DOTA-TATE (DOTATATE,[1] DOTA-octreotate, oxodotreotide, DOTA-(Tyr3)-octreotate,[2] and DOTA-0-Tyr3-Octreotate) is an eight amino acid long peptide, with a covalently bonded DOTA bifunctional chelator.

DOTA-TATE can be reacted with the radionuclides gallium-68 (T1/2 = 68 min), lutetium-177 (T1/2 = 6.65 d) and copper-64 (T1/2 = 12.7 h) to form radiopharmaceuticals for positron emission tomography (PET) imaging or radionuclide therapy. 177Lu DOTA-TATE therapy is a form of peptide receptor radionuclide therapy (PRRT) which targets somatostatin receptors (SSR).[3][4] In that form of application it is a form of targeted drug delivery.

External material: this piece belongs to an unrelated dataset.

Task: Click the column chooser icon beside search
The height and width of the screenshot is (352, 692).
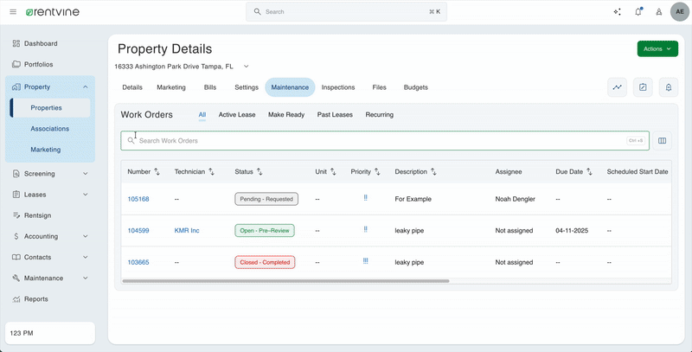Action: coord(663,141)
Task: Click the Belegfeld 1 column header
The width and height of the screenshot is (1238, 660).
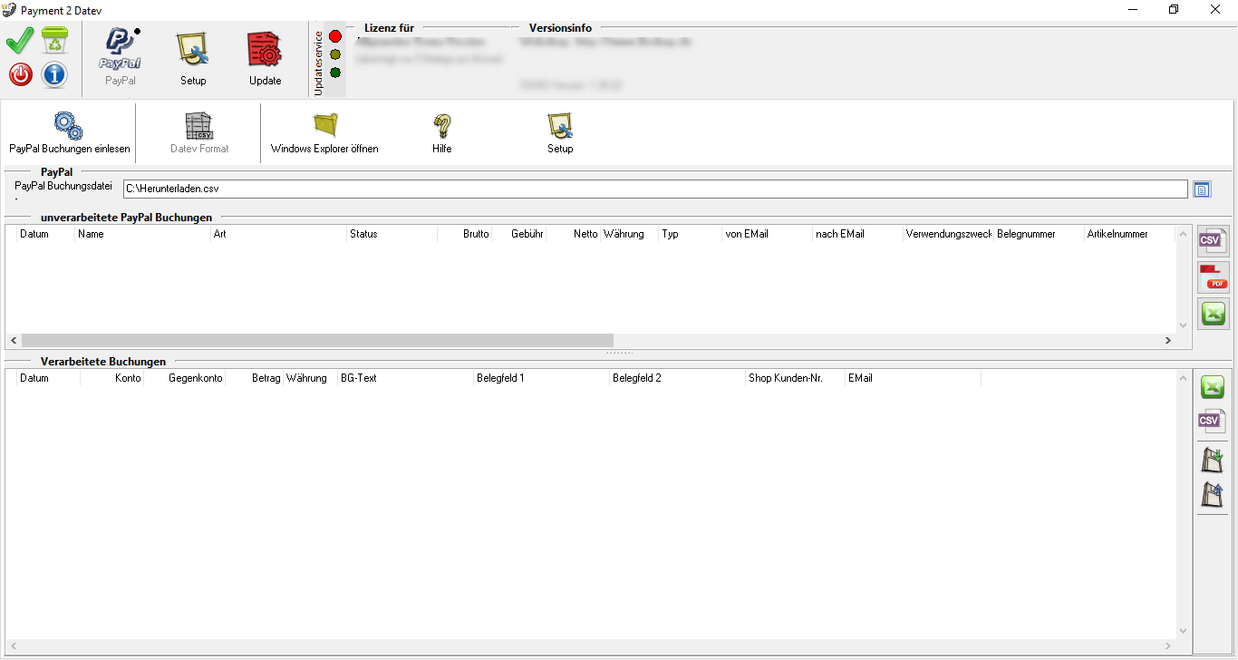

Chemistry and mechanism of action[]

DOTA-TATE is a compound containing tyrosine3-octreotate,[2] an SSR agonist, and the bifunctional chelator DOTA (tetraxetan).[5][6] SSRs are found with high density in numerous malignancies, including CNS, breast, lung, and lymphatics.[7] The role of SSR agonists (i.e. somatostatin and its analogs such as octreotide, somatuline and vapreotide) in neuroendocrine tumours (NETs) is well established,[8] and massive SSR overexpression is present in several NETs. (Tyr3)-octreotate binds the transmembrane receptors of NETs with highest activity for SSR2 and is actively transported into the cell via endocytosis, allowing trapping of the radioactivity and increasing the probability of the desired double-strand DNA breakage (for tumour control). Trapping improves the probability of this kind of effect due to the relatively short range of the beta particles emitted by 177Lu, which have a maximum range in tissue of <2 mm.[9][8][10] Bystander effects include cellular damage by free radical formation.

Clinical applications[]

Gallium-68 DOTA-TATE[]

68Ga DOTA-TATE (gallium-68 dotatate, GaTate) is used to measure tumor SSR density and wholebody bio-distribution via PET imaging.[11][12] 68Ga DOTA-TATE imagery has a much higher sensitivity and resolution compared to 111In octreotide gamma camera or SPECT scans, due to intrinsic modality differences.[11]

Lutetium-177 DOTA-TATE[]

The combination of the beta emitter 177Lu with DOTA-TATE (also known as edotreotide or DOTA-TOC) can be used in the treatment of cancers expressing the relevant somatostatin receptors.[13] The U.S. Food and Drug Administration (FDA) considers 177Lu-dotatate to be a first-in-class medication.[14]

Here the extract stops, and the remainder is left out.